EXERCISE BRIEF.
Write out the records starting at the line that contains "Expand the Content Management section" and ending at the line that contains "Screen dimensions: 1080x1446", keeping every line and shifting each coordinate in the answers up by 11. Leave the pictures out.

DATA EXTRACT.
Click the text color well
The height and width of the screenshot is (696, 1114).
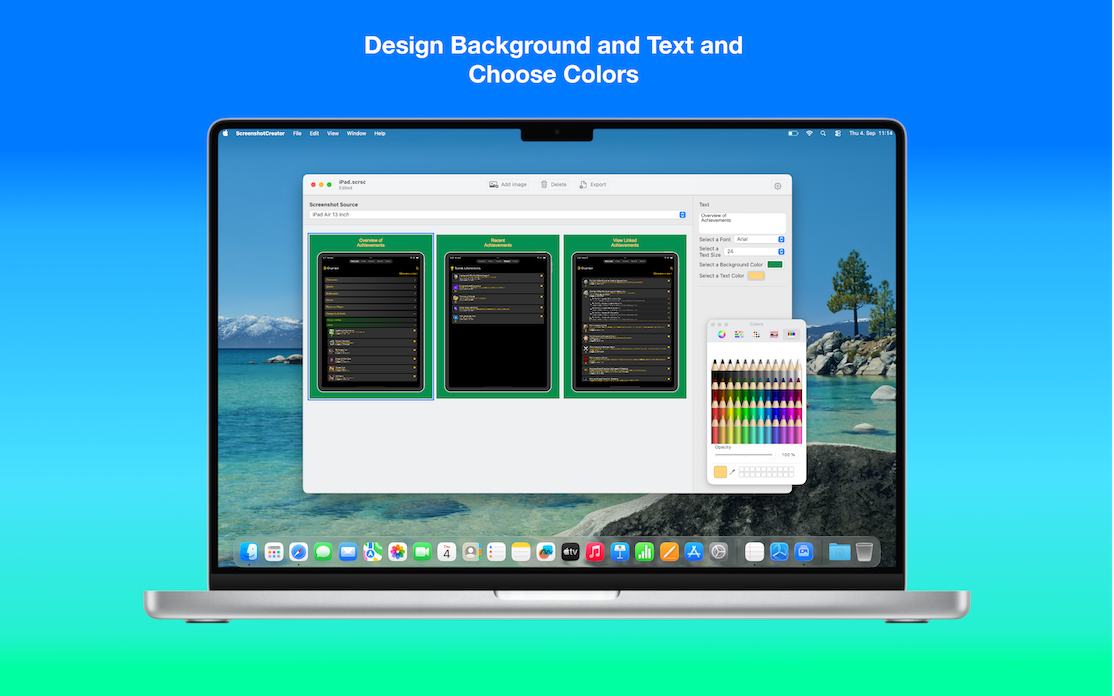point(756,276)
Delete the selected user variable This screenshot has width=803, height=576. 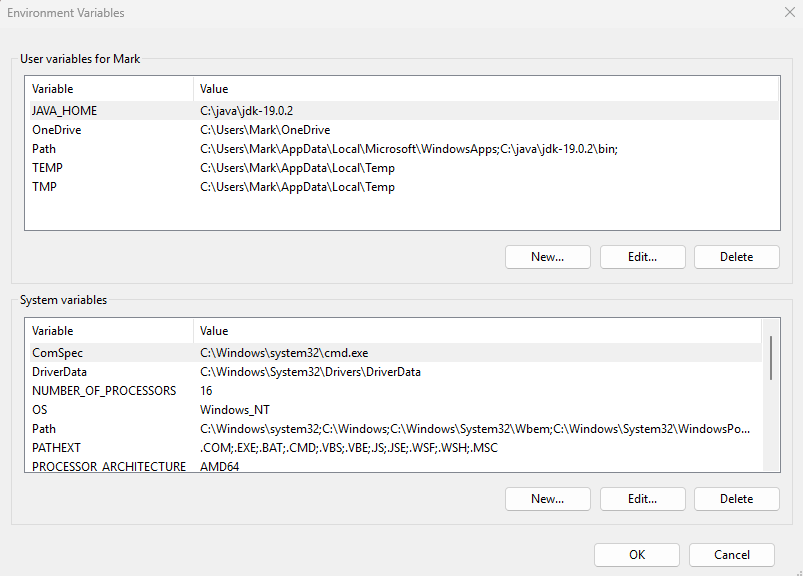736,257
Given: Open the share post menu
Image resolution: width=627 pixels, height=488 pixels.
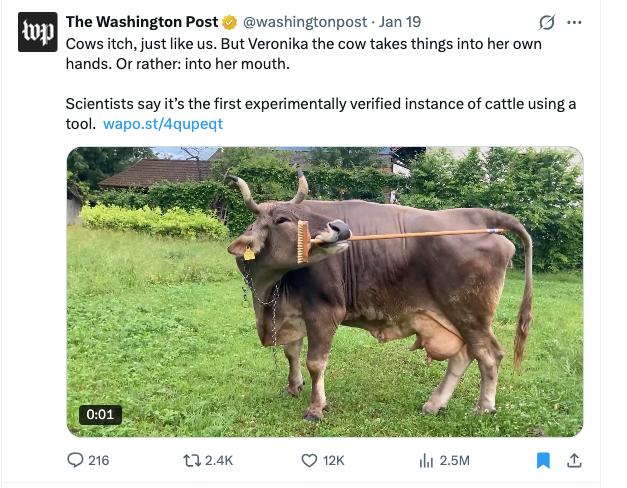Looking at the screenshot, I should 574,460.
--
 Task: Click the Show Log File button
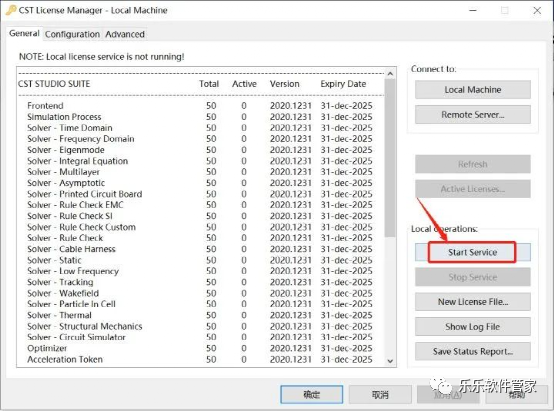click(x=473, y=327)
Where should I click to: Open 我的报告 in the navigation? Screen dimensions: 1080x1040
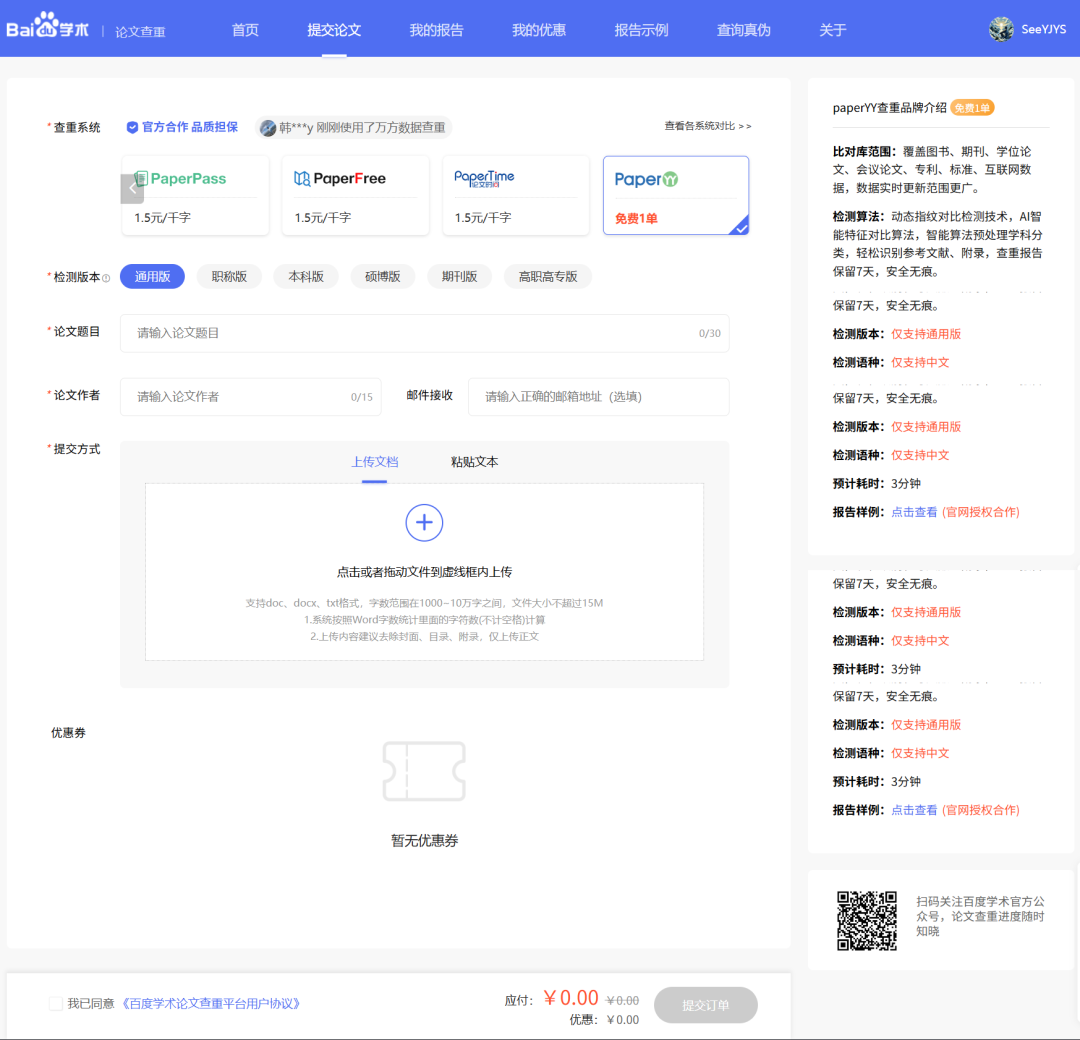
...
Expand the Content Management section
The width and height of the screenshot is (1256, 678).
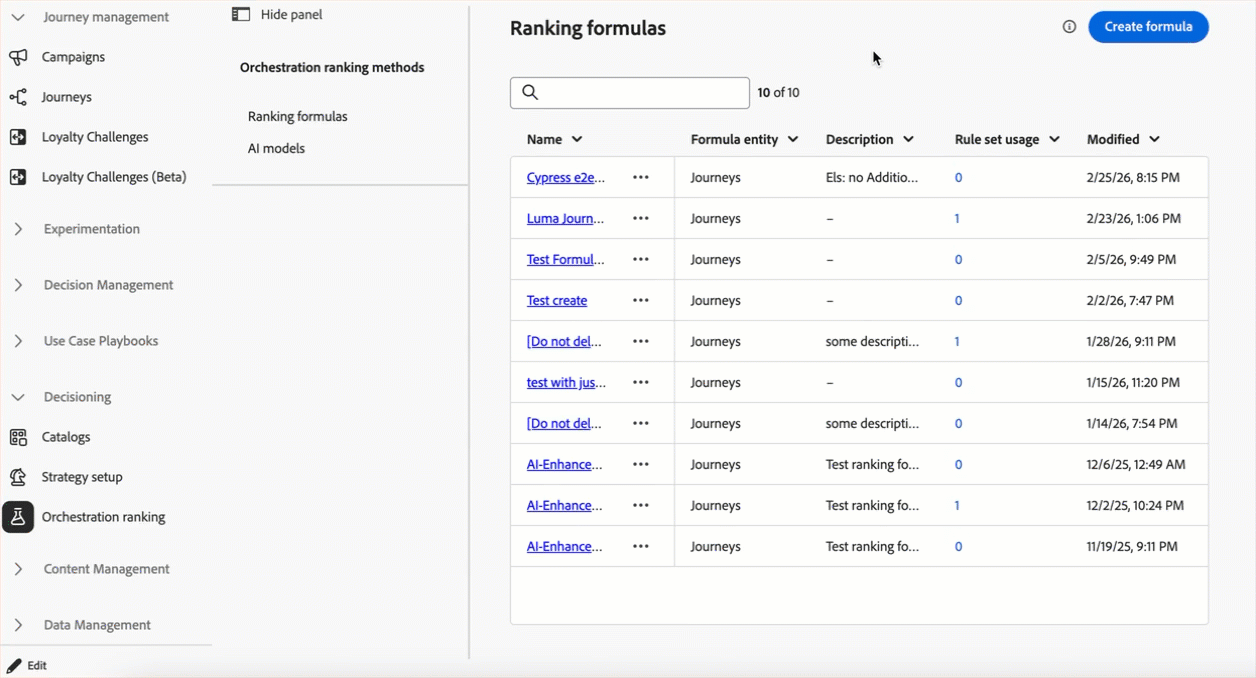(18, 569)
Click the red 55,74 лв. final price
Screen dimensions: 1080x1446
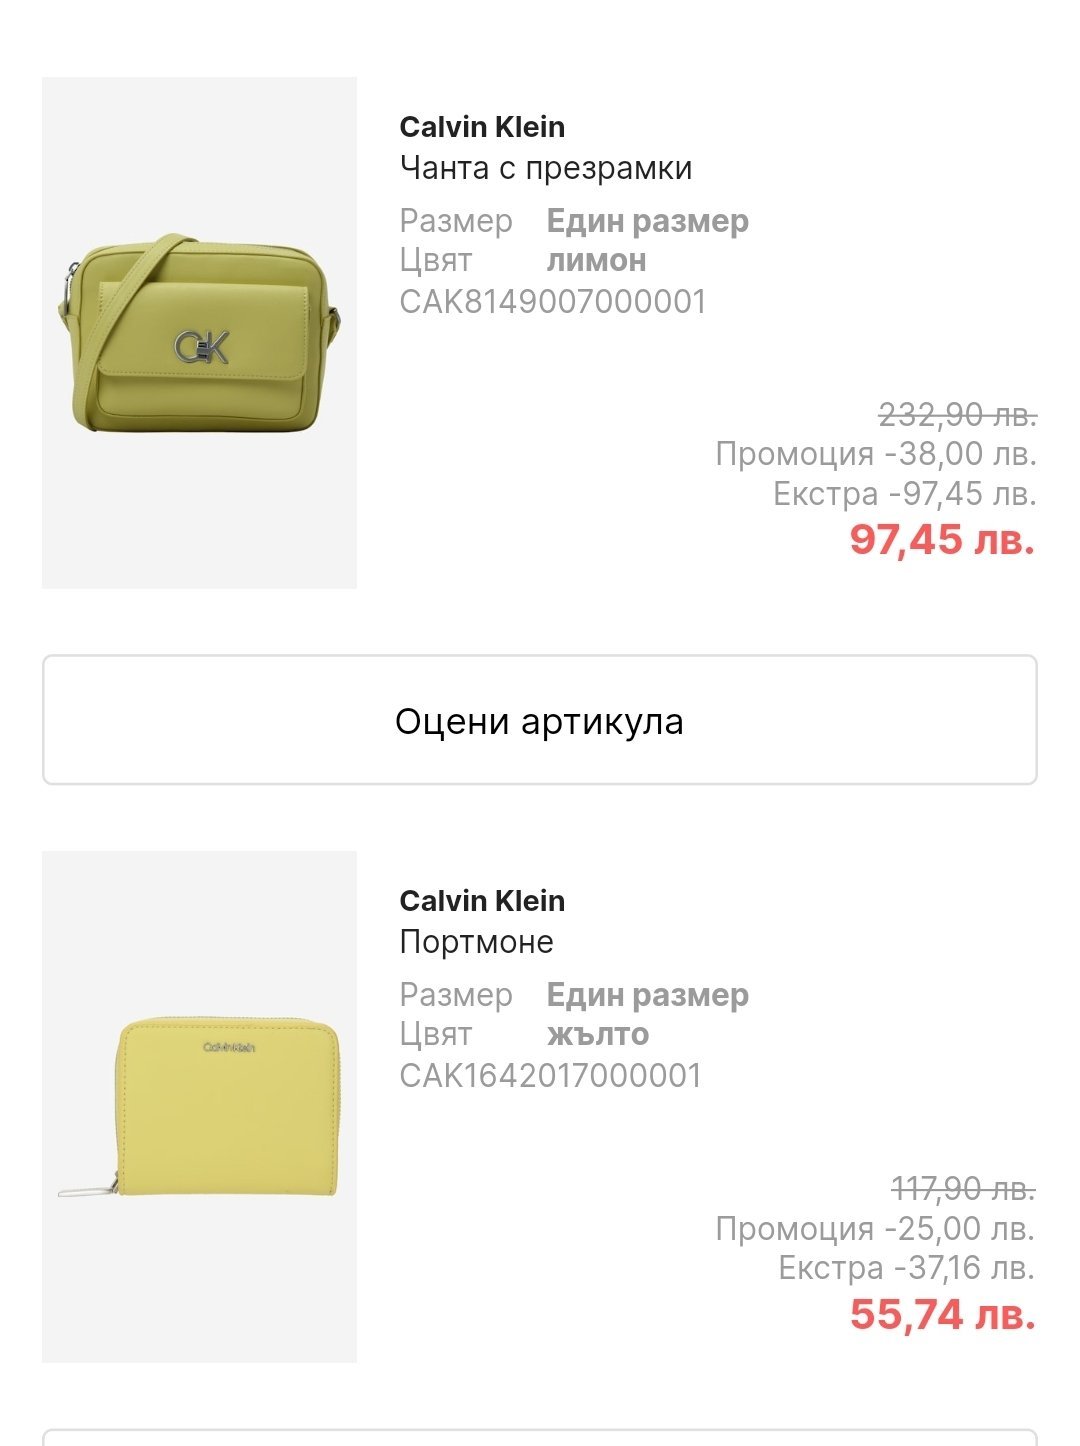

WRITTEN RESPONSE.
Expand the Content Management section
The width and height of the screenshot is (1256, 678).
(29, 580)
Click the red 55,74 лв. final price
Screen dimensions: 1080x1446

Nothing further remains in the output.